While it isn’t any secret that smoking during pregnancy is bad for both you and your unborn child’s health, new studies continue to be released backing up that information. The most recent one adding more knowledge to previous studies that have found that smoking during pregnancy can increase a child’s risk of developing ADHD during childhood.
The new study, published in the journal Pediatrics found that if both of a child’s parents smoked, the child was more likely to develop ADHD, compared to children with two parents that never smoked. The study was led by Jin Liang Zhu, PhD, from the Children’s Mental Health at Aarhus University in Denmark. The ultimate goal of the study was to better understand the link between smoking during pregnancy and ADHD.
From 1996 to 2002 approximately 84,803 children born in Denmark were studied. The mothers of the children were spoken to during the study, participating in interviews over the telephone, which had included specific questions about the smoking habits of them and their partners. When the children reached seven years old, the same parents filled out a post-study questionnaire about their children’s health, behavior and development according to well established psychology assessments. The survey questioned the parents as to if they had noticed any specific hyperactivity behaviors or attention deficits.
Researchers analyzed this data, as well as being able to access information via several national registries in which children had been formally diagnosed with ADHD. The researchers learned that the smoking habits of both parents did affect the risk of their child receiving an ADHD diagnosis. However the most significant risk was that of mothers smoking during their pregnancies. Research showed that children born to a mother who smoked during pregnancy were 1.6 times more likely to be diagnosed with ADHD than those children that were born to parents who were non-smokers. The study also showed that if a child’s father also smoked, that risk rose to 1.8 percent.

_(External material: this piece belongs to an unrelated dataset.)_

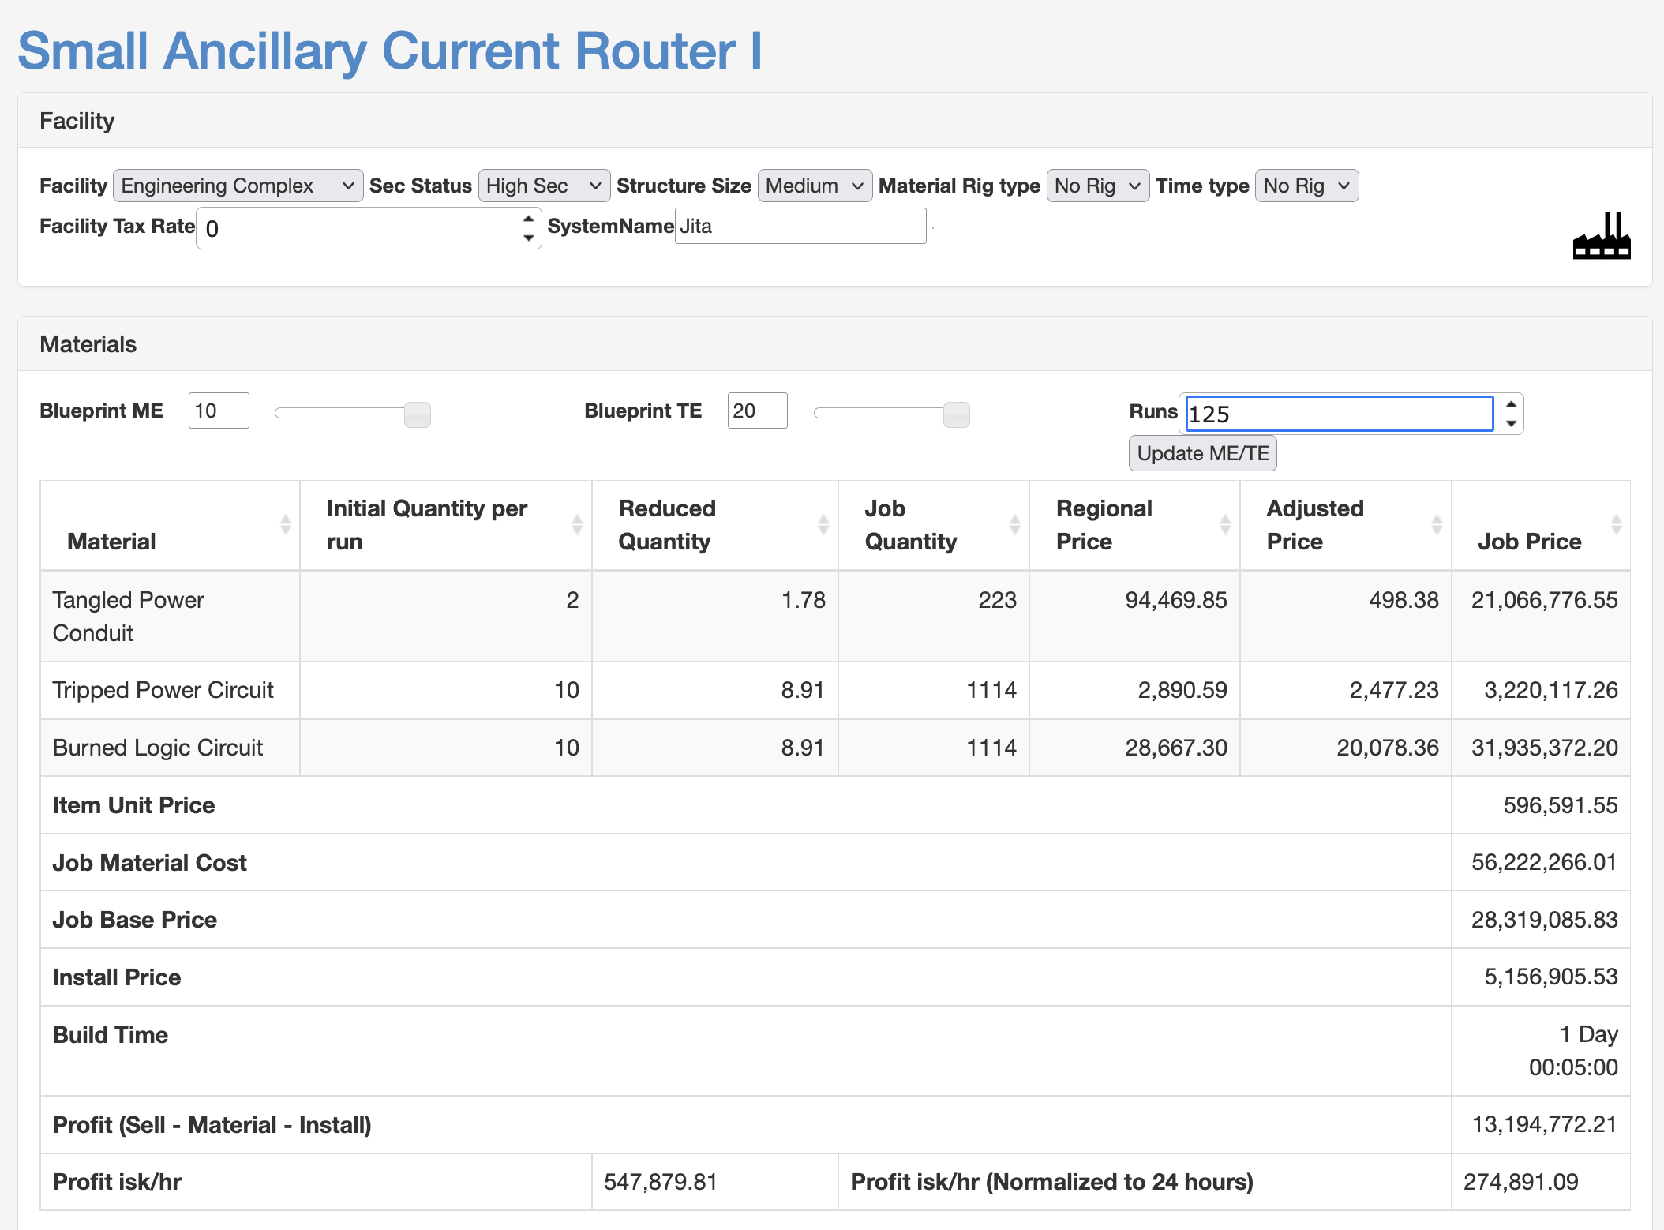
Task: Open the Structure Size dropdown
Action: pyautogui.click(x=815, y=186)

It was also noted that the children of mothers that used nicotine replacement therapy while they were pregnant were at a higher risk, albeit a smaller one than those of moms who were habitual smokers. Authors of the study wrote “Our findings suggest that exposure to prenatal tobacco smoke, possibly nicotine, may have a prenatal programming effect on the risk of ADHD in children.” They also discovered that there are other household or familial factors that may also play a role in that ADHD risk. The study was funded by the European Research Council and the Tryg Foundation.